Application development - Immer reading app
Time frame of the project: 2020 - ...
Researcher: Roel Willems
Parties involved: Centre for Language Studies, Donders Institute, Stichting Lezen, Immer
Can a phone app make people enjoy reading digital books more? This project shows that it is possible. For the Immer reading app reading behaviour is investigated, and especially the reading of long, narrative texts. That so-called literary reading or 'deep reading' still mainly happens on paper. Despite the wide range of e-books and e-readers, digital reading of books does not seem to appeal to a large audience. We still know surprisingly little about how literary reading works on smartphones. Digital reading has for too long been seen as "normal" reading, but from a screen. At the same time, fewer people seem to be reading in the Netherlands, and screens can no longer be ignored in society. Here is a great opportunity for reading promotion.

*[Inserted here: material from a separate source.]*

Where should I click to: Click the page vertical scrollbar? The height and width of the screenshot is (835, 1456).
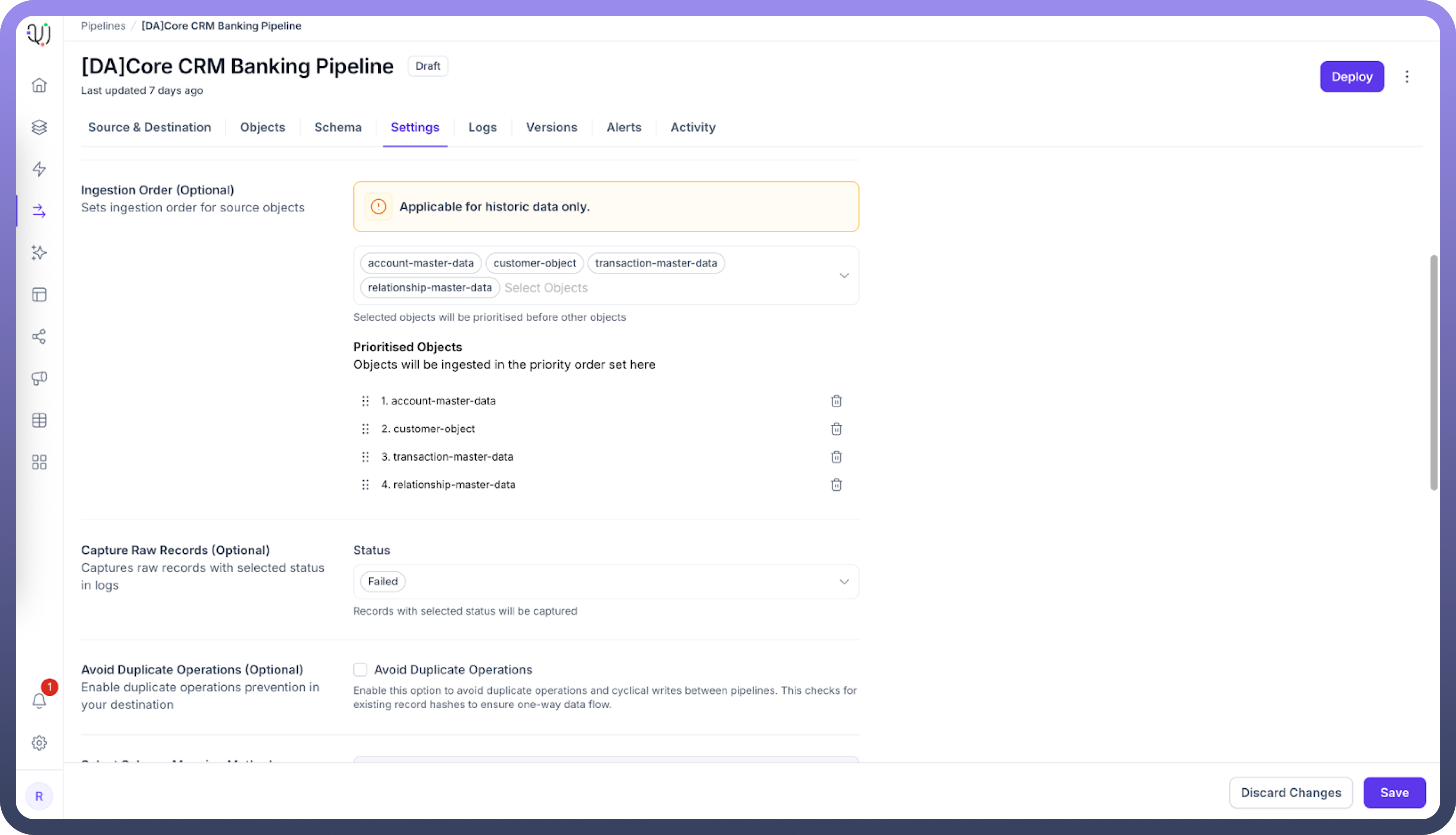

Immer is an early-stage startup working on the future of reading on screens. The company developed the Immer Leesapp, a free app that helps readers to read more, easier and better on a smartphone or tablet. It contains a position indicator, which indicates on the screen where readers are in the text and how much they still have to read. To make the text less overwhelming, the app offers small portions of text with varying lengths on the screen, so that the screen always looks slightly different (portioning).
Health Care - Gender and language use in GP-patient interactions
Time frame of the project: February 2018 - January 2022
Researcher: Ilona Plug
Parties involved: Centre for Language Studies, Radboudumc
Differences between women and men have been found in all stages of the medical trajectory, resulting in dissimilar healthcare opportunities and outcomes. The aim of this research project is to investigate the role of sex and gender in interactions between general practitioners and patients with common somatic symptoms, for instance by focusing on interruption patterns during consultations and gender stereotypes in the medical context.
This project is one of the four sub projects within a large multidisciplinary research project. The results of the project can ensure better care for complaints from women and men. The results are incorporated into guidelines and an online training for general practitioners. Advice on how to communicate with patients is being developed.